▶ **DATA SHOWN**:

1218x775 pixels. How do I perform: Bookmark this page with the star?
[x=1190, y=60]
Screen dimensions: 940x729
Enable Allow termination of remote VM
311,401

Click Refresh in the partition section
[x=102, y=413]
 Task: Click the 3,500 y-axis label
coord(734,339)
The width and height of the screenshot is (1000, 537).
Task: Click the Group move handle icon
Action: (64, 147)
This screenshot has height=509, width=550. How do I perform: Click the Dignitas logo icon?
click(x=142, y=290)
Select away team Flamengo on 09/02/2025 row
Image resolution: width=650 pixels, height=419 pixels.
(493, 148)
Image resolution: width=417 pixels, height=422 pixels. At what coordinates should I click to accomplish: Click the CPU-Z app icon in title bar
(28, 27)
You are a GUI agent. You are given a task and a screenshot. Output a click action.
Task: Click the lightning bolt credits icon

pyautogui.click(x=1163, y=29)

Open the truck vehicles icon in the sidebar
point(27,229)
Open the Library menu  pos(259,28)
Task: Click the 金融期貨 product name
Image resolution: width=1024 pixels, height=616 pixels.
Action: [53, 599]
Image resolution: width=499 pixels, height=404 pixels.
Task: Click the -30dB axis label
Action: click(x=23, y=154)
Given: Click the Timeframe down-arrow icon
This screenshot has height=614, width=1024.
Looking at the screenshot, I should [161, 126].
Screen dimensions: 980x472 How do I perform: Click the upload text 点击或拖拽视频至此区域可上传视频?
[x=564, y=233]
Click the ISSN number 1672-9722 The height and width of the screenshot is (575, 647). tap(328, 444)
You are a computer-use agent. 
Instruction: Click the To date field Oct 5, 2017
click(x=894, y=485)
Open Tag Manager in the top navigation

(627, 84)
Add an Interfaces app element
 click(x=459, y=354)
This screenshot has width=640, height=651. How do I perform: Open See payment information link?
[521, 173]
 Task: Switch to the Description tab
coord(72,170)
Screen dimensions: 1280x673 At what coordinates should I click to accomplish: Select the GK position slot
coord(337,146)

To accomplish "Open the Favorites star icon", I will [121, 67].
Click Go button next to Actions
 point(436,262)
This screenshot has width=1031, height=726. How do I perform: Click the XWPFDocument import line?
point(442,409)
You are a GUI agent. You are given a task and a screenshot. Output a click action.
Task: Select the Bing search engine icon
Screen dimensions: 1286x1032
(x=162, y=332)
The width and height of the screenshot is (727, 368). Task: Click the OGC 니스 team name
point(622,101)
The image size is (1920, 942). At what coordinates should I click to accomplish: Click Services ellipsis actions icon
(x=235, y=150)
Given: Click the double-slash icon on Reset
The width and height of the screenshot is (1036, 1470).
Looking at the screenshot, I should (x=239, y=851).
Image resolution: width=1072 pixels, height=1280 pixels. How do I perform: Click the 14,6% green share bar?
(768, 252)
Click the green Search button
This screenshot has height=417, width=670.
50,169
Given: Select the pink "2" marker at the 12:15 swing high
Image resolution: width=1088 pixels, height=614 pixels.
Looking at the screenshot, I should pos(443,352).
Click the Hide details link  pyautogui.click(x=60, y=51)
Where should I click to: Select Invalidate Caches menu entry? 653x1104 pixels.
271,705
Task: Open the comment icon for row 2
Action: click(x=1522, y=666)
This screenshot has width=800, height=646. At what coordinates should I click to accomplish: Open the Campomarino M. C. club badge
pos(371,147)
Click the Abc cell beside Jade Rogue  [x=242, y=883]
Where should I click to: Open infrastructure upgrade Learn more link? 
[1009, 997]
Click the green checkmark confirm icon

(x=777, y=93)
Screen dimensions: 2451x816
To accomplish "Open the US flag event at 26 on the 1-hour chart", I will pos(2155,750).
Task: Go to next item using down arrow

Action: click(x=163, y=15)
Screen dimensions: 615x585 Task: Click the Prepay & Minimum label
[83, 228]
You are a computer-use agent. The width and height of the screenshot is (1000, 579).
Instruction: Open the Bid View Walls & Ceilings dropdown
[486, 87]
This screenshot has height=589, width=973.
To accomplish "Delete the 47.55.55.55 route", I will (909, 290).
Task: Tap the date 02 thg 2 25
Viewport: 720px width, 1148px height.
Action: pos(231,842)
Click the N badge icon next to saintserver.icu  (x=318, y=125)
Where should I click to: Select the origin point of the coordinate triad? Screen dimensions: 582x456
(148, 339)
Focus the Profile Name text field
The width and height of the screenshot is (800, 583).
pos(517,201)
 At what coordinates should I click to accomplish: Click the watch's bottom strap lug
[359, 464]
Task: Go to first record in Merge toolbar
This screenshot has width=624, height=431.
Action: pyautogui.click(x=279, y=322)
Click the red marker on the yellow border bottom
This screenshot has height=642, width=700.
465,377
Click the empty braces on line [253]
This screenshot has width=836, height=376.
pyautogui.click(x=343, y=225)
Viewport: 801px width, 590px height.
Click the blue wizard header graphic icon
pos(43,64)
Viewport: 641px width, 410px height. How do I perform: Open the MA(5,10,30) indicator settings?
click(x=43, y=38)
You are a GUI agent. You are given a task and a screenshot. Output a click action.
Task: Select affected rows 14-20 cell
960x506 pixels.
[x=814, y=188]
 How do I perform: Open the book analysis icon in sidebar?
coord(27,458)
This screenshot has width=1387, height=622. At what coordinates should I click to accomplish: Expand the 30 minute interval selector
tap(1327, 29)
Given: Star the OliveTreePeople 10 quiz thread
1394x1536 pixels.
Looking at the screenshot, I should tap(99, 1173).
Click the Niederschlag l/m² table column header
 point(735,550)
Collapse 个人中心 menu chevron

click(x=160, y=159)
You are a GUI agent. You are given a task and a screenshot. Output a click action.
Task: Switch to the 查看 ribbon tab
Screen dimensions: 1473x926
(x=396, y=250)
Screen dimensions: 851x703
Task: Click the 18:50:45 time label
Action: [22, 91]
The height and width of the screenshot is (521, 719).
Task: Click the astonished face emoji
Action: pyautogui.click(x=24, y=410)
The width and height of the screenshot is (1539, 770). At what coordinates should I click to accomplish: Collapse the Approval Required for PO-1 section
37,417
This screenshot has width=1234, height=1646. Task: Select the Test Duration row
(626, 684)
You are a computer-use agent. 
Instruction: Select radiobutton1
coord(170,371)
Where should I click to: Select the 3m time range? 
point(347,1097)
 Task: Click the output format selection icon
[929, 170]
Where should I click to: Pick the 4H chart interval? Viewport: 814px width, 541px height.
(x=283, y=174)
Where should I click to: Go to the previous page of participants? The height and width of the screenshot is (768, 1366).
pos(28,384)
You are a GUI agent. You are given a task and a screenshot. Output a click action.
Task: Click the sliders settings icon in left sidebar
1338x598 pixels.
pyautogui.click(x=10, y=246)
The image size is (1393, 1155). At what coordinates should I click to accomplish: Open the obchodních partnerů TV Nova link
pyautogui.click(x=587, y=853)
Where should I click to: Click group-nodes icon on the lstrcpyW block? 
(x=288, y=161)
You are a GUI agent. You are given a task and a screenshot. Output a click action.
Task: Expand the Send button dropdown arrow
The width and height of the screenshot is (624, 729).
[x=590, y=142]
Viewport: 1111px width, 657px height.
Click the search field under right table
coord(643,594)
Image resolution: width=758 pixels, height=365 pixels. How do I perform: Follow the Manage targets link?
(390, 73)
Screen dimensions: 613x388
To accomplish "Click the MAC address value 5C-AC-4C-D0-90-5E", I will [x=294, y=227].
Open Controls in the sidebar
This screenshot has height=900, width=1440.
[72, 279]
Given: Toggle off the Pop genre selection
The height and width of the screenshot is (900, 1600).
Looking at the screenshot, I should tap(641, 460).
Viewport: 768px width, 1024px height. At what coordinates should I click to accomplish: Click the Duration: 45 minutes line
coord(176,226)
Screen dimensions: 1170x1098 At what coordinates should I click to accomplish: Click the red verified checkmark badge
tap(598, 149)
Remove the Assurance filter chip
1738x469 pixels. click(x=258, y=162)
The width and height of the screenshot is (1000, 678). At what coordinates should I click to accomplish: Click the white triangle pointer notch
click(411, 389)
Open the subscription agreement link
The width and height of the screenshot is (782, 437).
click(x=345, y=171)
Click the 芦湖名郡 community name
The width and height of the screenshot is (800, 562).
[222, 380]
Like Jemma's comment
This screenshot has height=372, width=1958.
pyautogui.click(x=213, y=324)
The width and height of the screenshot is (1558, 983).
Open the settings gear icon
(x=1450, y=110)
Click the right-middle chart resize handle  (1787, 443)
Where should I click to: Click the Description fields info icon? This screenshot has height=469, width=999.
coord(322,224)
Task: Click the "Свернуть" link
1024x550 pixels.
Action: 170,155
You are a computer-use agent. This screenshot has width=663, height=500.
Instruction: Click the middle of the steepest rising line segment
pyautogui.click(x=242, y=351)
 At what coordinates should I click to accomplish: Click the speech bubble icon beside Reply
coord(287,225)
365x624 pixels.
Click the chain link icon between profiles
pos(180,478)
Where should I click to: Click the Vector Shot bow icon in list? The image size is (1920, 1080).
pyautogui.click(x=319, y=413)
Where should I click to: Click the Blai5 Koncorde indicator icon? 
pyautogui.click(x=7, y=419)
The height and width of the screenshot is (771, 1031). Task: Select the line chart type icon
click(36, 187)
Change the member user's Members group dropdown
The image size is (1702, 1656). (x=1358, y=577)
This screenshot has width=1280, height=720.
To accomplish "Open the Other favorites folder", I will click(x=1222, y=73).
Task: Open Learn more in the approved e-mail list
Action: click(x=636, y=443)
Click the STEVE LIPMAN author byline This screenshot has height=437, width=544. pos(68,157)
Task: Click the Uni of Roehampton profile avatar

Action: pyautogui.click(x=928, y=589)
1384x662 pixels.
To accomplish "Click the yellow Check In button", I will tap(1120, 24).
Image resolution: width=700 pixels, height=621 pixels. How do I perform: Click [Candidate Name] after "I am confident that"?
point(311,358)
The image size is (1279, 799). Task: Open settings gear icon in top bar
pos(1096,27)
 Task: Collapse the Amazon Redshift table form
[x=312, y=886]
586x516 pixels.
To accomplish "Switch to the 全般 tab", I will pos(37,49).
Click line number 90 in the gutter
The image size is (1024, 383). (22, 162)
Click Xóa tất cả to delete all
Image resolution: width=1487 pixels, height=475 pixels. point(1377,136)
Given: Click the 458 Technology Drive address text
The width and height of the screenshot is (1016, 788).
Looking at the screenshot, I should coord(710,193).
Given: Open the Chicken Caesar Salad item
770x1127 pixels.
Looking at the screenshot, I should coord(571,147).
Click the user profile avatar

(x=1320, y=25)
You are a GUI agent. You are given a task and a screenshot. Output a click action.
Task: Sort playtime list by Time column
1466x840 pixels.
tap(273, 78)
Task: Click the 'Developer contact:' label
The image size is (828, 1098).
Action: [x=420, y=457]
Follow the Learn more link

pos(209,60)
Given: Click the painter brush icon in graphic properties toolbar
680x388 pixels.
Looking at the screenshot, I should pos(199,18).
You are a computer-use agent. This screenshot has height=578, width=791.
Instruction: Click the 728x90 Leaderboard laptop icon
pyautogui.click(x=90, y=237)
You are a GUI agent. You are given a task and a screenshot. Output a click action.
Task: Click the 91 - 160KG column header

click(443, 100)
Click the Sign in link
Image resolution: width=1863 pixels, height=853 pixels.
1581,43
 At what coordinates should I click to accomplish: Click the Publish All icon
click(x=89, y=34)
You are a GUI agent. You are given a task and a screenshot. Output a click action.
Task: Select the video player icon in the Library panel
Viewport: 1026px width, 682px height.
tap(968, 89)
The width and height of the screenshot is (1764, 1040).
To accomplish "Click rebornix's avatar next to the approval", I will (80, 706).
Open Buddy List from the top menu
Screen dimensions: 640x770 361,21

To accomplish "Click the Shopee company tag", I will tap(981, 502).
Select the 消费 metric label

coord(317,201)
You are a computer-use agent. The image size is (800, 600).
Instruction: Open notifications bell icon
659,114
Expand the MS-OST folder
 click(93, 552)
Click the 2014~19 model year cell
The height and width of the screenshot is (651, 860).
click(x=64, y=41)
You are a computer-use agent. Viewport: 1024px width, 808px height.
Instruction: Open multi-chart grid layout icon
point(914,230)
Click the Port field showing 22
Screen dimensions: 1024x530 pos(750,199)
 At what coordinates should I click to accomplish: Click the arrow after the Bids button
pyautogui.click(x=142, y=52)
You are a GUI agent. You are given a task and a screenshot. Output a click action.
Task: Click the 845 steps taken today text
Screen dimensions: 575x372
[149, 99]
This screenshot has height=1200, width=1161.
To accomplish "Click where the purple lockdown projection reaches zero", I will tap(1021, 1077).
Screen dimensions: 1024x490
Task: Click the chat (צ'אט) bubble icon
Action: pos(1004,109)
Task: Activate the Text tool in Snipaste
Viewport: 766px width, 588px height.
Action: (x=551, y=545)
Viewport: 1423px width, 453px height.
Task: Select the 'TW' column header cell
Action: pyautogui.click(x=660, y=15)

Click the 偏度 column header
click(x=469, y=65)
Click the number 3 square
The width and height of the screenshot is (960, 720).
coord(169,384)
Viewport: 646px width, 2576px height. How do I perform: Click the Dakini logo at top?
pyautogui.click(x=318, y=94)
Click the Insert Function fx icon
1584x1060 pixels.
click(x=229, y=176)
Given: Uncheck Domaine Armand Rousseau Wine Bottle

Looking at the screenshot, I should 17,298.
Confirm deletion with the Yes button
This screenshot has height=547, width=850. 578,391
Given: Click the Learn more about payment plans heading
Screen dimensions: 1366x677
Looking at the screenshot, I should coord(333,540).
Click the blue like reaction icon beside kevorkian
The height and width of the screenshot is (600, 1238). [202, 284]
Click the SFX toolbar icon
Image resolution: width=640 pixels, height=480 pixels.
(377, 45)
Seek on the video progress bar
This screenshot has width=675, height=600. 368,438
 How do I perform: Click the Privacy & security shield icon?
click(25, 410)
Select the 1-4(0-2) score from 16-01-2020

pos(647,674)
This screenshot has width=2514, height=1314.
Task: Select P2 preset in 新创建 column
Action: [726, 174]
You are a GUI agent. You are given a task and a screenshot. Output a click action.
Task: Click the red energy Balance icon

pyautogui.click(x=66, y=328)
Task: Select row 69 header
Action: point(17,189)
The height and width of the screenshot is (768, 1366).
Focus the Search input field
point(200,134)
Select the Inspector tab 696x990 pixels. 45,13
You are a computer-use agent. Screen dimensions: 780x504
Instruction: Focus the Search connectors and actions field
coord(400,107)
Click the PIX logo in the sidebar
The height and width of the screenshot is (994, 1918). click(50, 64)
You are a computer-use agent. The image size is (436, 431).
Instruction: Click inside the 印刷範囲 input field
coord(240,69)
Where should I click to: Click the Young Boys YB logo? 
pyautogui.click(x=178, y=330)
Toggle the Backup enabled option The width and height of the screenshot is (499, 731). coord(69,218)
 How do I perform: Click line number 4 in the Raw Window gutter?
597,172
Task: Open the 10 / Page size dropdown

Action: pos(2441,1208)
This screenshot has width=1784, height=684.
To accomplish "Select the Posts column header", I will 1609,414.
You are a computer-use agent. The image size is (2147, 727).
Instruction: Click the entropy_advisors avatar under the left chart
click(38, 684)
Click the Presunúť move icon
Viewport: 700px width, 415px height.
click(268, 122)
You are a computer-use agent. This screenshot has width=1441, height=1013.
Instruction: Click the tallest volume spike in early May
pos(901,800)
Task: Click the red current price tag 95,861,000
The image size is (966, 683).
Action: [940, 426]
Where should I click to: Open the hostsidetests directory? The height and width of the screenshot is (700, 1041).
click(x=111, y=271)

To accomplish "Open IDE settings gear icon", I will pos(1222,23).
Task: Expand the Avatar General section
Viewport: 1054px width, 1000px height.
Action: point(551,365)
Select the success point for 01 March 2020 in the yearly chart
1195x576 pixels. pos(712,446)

▶ **WORK TO COMPLETE**:
Since only a number is wanted, please say how many lines in the data include the word "Toggle".

▶ **RESULT**:
2